ACTIVITY: Exact reproduction is required for all entries.

━━━━━━

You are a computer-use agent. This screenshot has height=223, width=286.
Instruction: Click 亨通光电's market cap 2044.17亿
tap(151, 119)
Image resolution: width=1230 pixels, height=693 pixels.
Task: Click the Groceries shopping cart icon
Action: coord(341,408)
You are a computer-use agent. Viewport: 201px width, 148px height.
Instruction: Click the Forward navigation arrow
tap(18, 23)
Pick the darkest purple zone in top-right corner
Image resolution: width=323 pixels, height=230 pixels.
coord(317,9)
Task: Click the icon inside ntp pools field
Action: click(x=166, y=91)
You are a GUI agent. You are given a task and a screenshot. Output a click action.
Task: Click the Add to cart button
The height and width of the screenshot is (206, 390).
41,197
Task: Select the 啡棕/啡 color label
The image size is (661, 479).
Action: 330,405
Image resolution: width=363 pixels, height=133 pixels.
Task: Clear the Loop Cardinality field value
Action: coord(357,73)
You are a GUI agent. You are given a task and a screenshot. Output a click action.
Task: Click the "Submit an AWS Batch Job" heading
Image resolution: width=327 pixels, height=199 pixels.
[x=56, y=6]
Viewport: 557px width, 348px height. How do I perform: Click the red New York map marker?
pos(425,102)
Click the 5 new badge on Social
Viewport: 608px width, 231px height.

━━━━━━

ANSWER SECTION:
You are a computer-use agent. This screenshot has height=223, width=286.
Instruction: Click 亨通光电's market cap 2044.17亿
tap(151, 119)
Image resolution: width=1230 pixels, height=693 pixels.
Task: Click the Groceries shopping cart icon
Action: coord(341,408)
You are a computer-use agent. Viewport: 201px width, 148px height.
Instruction: Click the Forward navigation arrow
tap(18, 23)
Pick the darkest purple zone in top-right corner
Image resolution: width=323 pixels, height=230 pixels.
coord(317,9)
Task: Click the icon inside ntp pools field
Action: click(x=166, y=91)
You are a GUI agent. You are given a task and a screenshot. Output a click action.
Task: Click the Add to cart button
The height and width of the screenshot is (206, 390).
41,197
Task: Select the 啡棕/啡 color label
The image size is (661, 479).
Action: 330,405
Image resolution: width=363 pixels, height=133 pixels.
Task: Clear the Loop Cardinality field value
Action: coord(357,73)
You are a GUI agent. You are given a task and a screenshot. Output a click action.
Task: Click the "Submit an AWS Batch Job" heading
Image resolution: width=327 pixels, height=199 pixels.
[x=56, y=6]
Viewport: 557px width, 348px height. How do I perform: Click the red New York map marker?
pos(425,102)
Click the 5 new badge on Social
Viewport: 608px width, 231px height.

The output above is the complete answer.